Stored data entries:
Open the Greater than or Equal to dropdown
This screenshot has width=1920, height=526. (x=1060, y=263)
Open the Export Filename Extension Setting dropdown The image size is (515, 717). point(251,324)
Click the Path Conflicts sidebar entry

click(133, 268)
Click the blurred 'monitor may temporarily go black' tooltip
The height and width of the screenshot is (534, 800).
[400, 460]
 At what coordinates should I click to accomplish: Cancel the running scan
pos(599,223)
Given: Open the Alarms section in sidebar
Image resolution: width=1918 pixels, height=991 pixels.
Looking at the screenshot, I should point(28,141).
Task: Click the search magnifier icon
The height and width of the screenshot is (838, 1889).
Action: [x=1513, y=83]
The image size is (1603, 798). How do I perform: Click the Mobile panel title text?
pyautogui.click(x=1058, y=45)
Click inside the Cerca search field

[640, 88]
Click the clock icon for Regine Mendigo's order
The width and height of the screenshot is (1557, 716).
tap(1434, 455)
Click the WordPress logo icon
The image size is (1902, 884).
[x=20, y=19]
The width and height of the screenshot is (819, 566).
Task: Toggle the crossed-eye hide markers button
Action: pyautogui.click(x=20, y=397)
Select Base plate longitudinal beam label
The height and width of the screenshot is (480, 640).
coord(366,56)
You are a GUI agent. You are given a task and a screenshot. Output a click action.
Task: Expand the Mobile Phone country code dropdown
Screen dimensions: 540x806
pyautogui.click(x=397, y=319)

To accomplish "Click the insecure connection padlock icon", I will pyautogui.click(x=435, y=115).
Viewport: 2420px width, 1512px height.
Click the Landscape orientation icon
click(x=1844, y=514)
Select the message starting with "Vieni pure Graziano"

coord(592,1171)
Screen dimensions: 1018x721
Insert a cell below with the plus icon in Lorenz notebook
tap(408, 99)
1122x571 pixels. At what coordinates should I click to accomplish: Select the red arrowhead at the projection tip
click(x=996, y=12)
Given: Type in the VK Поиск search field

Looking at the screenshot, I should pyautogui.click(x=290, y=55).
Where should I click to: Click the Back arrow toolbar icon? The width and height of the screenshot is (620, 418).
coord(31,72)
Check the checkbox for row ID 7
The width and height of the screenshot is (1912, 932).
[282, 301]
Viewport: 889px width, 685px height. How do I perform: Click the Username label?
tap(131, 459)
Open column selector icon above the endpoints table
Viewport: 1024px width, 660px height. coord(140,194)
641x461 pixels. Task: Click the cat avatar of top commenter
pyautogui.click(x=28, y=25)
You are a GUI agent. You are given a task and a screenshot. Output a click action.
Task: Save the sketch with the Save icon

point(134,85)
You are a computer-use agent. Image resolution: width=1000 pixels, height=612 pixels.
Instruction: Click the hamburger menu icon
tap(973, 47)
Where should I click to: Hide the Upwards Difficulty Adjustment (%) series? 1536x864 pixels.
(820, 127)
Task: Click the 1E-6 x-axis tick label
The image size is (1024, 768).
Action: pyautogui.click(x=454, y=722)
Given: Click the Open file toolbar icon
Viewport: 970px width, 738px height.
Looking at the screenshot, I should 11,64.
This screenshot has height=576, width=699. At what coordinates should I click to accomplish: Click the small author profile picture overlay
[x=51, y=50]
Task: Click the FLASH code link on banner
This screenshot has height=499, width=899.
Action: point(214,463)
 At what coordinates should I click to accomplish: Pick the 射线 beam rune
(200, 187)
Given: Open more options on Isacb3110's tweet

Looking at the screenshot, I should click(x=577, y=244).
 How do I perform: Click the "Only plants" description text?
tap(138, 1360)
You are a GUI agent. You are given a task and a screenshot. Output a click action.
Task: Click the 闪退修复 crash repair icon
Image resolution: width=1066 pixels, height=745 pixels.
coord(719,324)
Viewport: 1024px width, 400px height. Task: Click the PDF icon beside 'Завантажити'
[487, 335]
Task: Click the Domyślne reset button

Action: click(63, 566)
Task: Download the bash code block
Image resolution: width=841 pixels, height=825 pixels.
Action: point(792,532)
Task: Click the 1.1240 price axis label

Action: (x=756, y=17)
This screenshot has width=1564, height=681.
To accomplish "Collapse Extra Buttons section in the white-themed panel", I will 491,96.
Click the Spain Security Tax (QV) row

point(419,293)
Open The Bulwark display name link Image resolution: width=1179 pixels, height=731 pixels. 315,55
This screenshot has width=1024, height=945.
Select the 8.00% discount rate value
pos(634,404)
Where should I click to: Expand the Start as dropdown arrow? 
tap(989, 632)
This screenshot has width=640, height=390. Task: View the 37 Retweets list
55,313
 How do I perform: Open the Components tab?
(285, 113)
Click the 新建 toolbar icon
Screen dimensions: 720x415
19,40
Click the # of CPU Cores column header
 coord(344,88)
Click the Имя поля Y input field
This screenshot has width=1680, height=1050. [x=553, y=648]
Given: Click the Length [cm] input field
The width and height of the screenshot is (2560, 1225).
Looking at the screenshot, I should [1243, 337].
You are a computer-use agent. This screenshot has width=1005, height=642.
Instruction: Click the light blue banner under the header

EXERCISE INSTRUCTIONS:
For the word "code", please say how many lines in the entries hold it, with only the number as the reply.

RESPONSE TO THE EXERCISE:
3